After reviewing the comments I decided to edit this answer. Slice calls the following code snippet when the arg value is two:

if (argc == 2) {
    if (SYMBOL_P(argv[0])) {
        rb_raise(rb_eTypeError, "Symbol as array index");
    }
    beg = NUM2LONG(argv[0]);
    len = NUM2LONG(argv[1]);
    if (beg < 0) {
        beg += RARRAY(ary)->len;
    }
    return rb_ary_subseq(ary, beg, len);
}

if you look in the array.c class where the rb_ary_subseq method is defined, you see that it is returning nil if the length is out of bounds, not the index:

if (beg > RARRAY_LEN(ary)) return Qnil;

In this case this is what is happening when 4 is passed in, it checks that there are 4 elements and thus does not trigger the nil return. It then goes on and returns an empty array if the second arg is set to zero. while if 5 is passed in, there are not 5 elements in the array, so it returns nil before the zero arg is evaluated. code here at line 944.
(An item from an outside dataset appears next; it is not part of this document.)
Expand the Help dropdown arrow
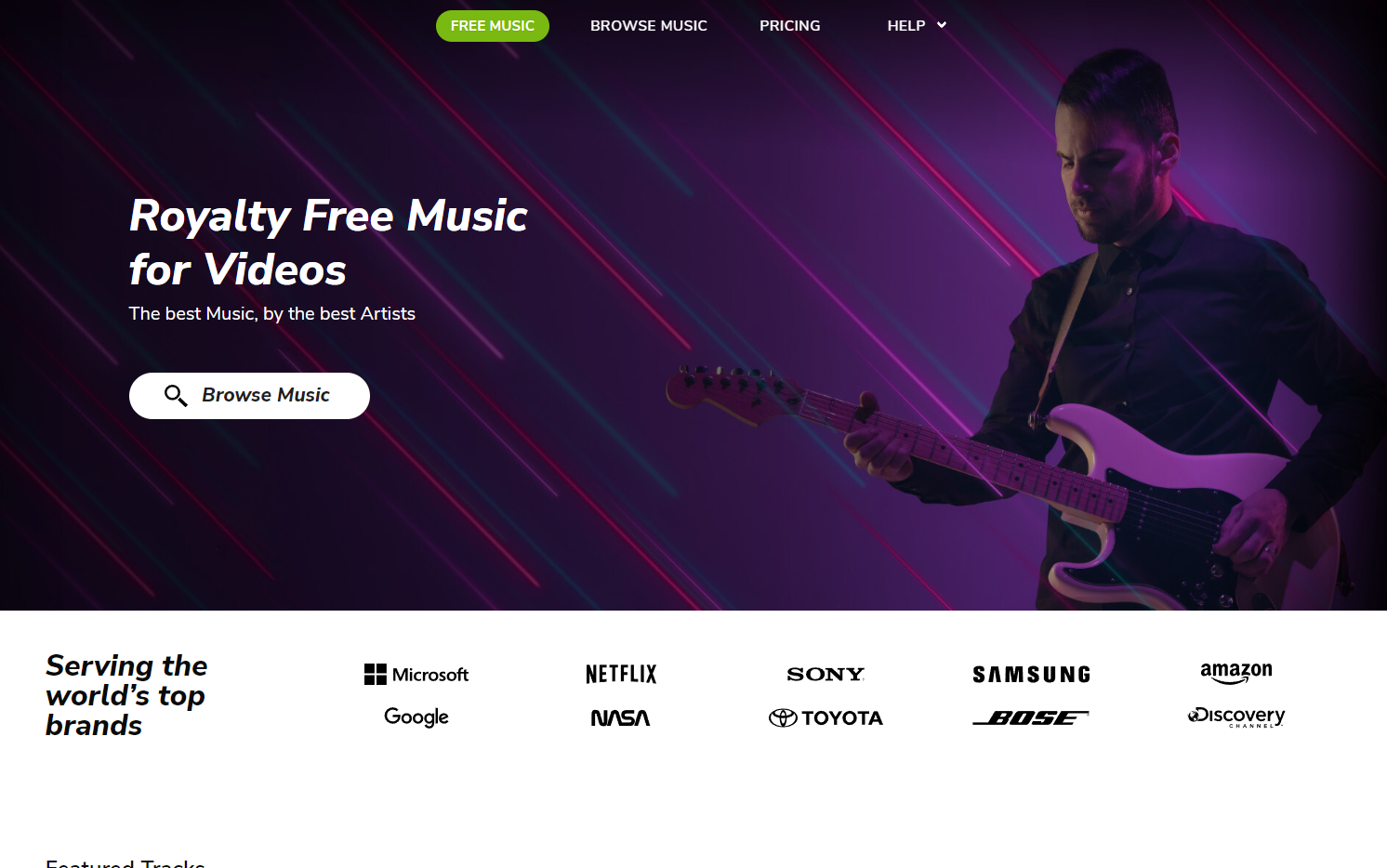This screenshot has width=1387, height=868. [942, 25]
I believe this to be a bug, or at least unpredictable and not the 'Principle of Least Surprise'. When I get a few minutes I will a least submit a failing test patch to ruby core.


At least note that the behavior is consistent. From 5 on up everything acts the same; the weirdness only occurs at [4,N].
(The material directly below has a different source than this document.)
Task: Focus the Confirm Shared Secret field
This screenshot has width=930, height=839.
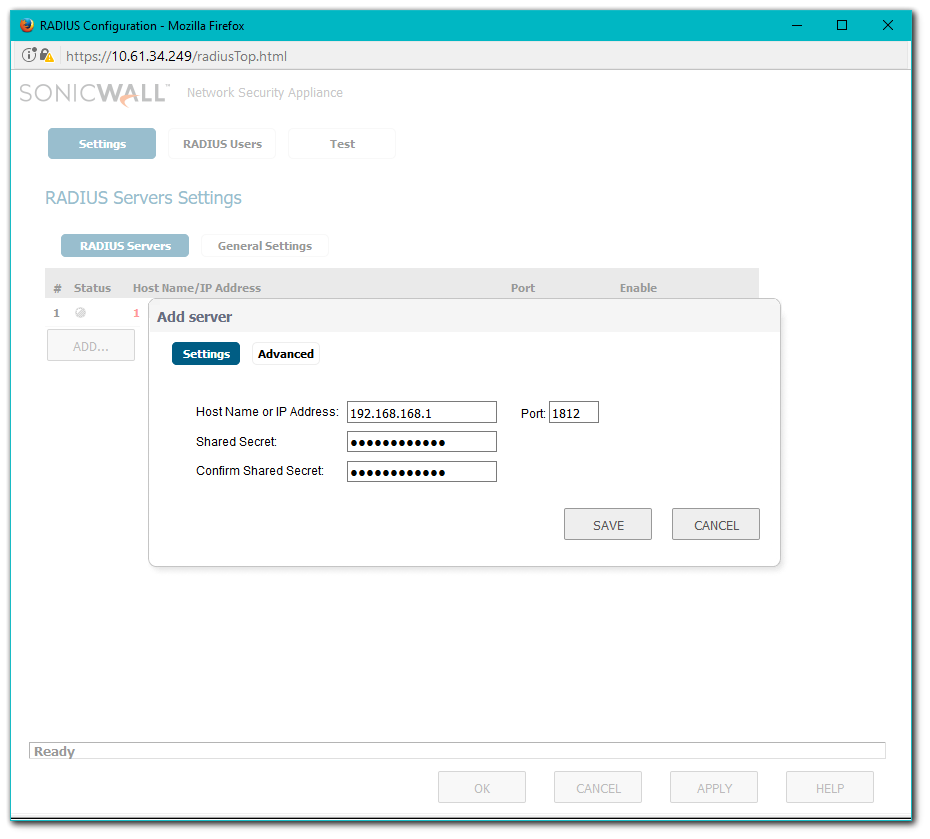Action: click(421, 472)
Maybe this pattern helps, or maybe I'm just tired and it doesn't help at all.

array[0,4] => [:peanut, :butter, :and, :jelly]
array[1,3] => [:butter, :and, :jelly]
array[2,2] => [:and, :jelly]
array[3,1] => [:jelly]
array[4,0] => []

At [4,0], we catch the end of the array. I'd actually find it rather odd, as far as beauty in patterns go, if the last one returned nil. Because of a context like this, 4 is an acceptable option for the first parameter so that the empty array can be returned. Once we hit 5 and up, though, the method likely exits immediately by nature of being totally and completely out of bounds.


This makes sense when you consider than an array slice can be a valid lvalue, not just an rvalue:

array = [:peanut, :butter, :and, :jelly]
# replace 0 elements starting at index 5 (insert at end or array):
array[4,0] = [:sandwich]
# replace 0 elements starting at index 0 (insert at head of array):
array[0,0] = [:make, :me, :a]
# array is [:make, :me, :a, :peanut, :butter, :and, :jelly, :sandwich]
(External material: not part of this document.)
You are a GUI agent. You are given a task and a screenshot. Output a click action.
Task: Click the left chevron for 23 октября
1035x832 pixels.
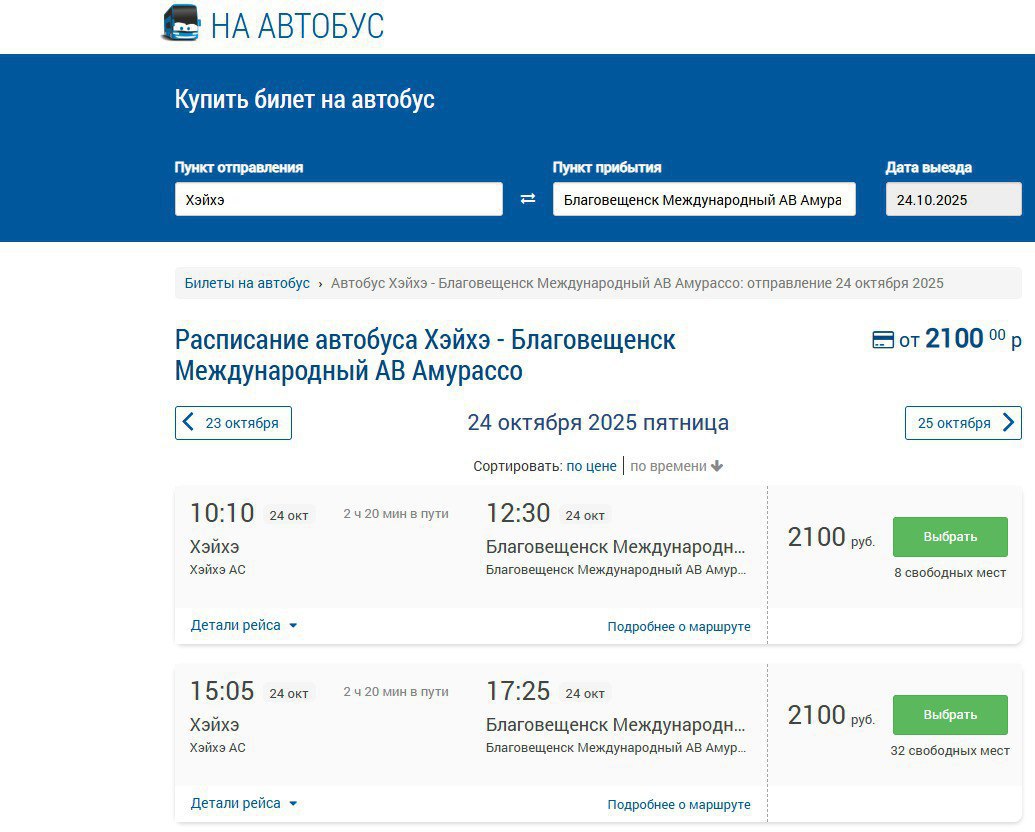(x=189, y=423)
# this is just like replacing existing elements:
array[3, 4] = [:grilled, :cheese]
# array is [:make, :me, :a, :grilled, :cheese, :sandwich]

This wouldn't be possible if array[4,0] returned nil instead of []. However, array[5,0] returns nil because it's out of bounds (inserting after the 4th element of a 4-element array is meaningful, but inserting after the 5th element of a 4 element array is not).

Read the slice syntax array[x,y] as "starting after x elements in array, select up to y elements". This is only meaningful if array has at least x elements.